12.08.2022 08:39:51

Malaysia Economy Grows Most In A Year

(RTTNews) - Malaysia's economy grew at the fastest pace in a year in the second quarter as household spending strengthened on the labor market recovery, official data showed on Friday.

The economic growth accelerated to 8.9 percent in the second quarter from 5.0 percent in the first quarter, the Bank Negara Malaysia reported. The rate was the fastest since the second quarter of 2021 and also exceeded economists' forecast of 6.7 percent.

Private consumption expenditure grew the most by 18.3 percent, following a 5.5 percent rise a quarter ago, underpinned by higher consumption in the transport, food and non-alcoholic beverages and restaurants and hotels.

Driven by positive growth in all types of assets, gross fixed capital formation advanced 5.8 percent, faster than the 0.2 percent gain a quarter ago. Meanwhile, growth in government spending moderated to 2.6 percent from 6.7 percent.

Growth in exports improved to 10.4 percent from 8.0 percent. Similarly, imports climbed 14.0 percent after rising 11.1 percent. Quarter-on-quarter, gross domestic product advanced 3.5 percent versus 3.8 percent in the first quarter.

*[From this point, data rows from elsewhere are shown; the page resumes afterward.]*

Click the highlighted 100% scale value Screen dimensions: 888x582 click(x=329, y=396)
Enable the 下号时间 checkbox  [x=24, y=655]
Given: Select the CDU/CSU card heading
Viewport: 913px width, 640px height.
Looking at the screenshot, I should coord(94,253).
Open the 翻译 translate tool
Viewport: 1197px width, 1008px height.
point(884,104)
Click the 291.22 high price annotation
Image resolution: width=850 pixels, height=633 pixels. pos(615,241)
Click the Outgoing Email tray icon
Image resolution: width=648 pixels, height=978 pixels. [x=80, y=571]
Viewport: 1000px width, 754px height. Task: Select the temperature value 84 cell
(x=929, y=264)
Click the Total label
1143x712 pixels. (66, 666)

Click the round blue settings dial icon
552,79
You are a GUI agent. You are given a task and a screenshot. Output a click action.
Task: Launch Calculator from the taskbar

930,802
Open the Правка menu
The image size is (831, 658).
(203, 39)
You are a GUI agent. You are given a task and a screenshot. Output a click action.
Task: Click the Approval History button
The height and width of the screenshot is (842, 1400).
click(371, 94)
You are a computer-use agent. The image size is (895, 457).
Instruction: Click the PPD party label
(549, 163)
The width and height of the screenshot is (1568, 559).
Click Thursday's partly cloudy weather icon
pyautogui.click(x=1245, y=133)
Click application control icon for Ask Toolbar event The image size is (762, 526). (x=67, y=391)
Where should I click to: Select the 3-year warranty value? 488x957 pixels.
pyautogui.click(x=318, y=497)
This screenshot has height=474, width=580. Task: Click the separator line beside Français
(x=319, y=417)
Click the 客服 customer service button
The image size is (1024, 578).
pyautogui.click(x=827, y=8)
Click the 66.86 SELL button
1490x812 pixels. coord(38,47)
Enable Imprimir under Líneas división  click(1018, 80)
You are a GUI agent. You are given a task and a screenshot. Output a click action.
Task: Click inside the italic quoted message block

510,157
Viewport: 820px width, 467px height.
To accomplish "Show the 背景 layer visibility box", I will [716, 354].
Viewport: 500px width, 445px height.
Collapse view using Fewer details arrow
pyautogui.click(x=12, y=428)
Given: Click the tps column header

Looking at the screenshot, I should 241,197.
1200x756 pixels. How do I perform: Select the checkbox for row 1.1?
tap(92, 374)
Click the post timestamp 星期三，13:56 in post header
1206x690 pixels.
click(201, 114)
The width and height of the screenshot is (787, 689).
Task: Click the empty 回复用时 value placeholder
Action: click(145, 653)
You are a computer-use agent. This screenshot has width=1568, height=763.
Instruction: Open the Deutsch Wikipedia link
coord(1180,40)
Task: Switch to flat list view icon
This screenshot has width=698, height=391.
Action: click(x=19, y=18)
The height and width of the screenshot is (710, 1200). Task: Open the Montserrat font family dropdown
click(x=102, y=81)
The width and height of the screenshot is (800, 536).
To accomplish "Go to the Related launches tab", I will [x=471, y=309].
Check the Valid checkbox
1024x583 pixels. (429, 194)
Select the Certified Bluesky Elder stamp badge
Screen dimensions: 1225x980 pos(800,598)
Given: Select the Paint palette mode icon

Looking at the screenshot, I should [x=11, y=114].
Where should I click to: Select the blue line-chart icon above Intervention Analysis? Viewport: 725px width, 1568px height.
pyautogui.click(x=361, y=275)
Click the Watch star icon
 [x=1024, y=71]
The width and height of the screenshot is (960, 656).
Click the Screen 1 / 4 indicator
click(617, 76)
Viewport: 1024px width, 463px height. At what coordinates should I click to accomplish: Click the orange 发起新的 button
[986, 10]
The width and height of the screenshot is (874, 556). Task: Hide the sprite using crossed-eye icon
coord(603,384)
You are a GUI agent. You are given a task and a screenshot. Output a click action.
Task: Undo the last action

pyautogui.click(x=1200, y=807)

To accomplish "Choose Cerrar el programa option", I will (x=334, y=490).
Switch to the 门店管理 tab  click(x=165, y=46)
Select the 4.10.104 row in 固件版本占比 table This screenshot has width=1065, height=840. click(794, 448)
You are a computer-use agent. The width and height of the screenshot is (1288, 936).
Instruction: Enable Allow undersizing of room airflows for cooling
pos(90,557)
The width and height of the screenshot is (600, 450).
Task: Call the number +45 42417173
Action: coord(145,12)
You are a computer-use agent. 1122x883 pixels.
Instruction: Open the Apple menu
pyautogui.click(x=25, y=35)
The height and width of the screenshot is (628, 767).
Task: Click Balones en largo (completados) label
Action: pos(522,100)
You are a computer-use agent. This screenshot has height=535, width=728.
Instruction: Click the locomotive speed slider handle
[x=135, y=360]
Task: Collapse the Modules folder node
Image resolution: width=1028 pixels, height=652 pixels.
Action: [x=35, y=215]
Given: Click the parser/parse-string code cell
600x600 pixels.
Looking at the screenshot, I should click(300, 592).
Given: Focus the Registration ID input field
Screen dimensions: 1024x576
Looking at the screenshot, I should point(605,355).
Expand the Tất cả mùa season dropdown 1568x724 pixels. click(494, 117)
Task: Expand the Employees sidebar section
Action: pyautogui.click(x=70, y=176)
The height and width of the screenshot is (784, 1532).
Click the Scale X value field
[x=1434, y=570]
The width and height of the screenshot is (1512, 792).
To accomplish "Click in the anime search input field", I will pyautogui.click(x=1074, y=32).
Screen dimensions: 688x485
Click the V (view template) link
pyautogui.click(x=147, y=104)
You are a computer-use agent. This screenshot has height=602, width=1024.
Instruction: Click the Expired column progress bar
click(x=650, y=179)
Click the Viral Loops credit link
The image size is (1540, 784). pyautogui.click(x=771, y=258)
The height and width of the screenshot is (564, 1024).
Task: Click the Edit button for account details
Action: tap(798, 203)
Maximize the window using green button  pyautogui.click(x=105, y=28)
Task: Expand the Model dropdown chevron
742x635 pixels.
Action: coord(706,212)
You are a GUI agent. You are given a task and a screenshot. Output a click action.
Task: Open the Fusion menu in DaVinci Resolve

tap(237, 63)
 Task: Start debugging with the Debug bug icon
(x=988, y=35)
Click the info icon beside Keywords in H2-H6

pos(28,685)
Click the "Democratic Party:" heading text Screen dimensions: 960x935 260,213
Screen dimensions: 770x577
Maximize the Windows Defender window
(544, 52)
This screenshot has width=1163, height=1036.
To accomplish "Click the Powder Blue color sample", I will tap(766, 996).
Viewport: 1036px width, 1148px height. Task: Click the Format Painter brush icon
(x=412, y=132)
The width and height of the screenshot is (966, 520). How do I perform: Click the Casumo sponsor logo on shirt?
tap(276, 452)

In the first half of the year, the economy grew 6.9 percent but slightly weaker than the 7.0 percent increase in the first half of 2021.

The Malaysian economy is projected to expand further for the remainder of the year. BNM Governor Tan Sri Nor Shamsiah said, "While external demand could face headwinds from slower global growth, the Malaysian economy will continue to be supported by firm domestic demand."

Growth would also benefit from improving labour market conditions and higher tourist arrivals, as well as continued implementation of multi-year investment projects, the banker said. Nonetheless, the governor cautioned that growth remains susceptible to a weaker-than-expected global growth, further escalation of geopolitical conflicts and worsening supply chain disruptions.

Growth will slow further from here, Gareth Leather, an economist at Capital Economics said. That said, the slowdown is likely to be relatively mild, with the reopening of the international border set to provide decent support to activity.

The economist expects economic growth to slow from 8.5 percent this year to 5.5 percent in 2023.

In the second quarter, headline inflation rose to 2.8 percent from 2.2 percent in the first quarter and core inflation climbed to 2.5 percent from 1.7 percent.

The central bank forecast headline inflation to trend higher in some months during the remainder of the year, due partly to the base effect from the discount on electricity prices implemented in the third quarter of 2021.

Core inflation is also expected to average higher in 2022, as demand continues to improve amid the high-cost environment.

In a separate communiqué, the bank showed that the current account surplus increased to EUR 4.4 billion from EUR 3.0 billion in the previous quarter, primarily driven by net exports of goods account.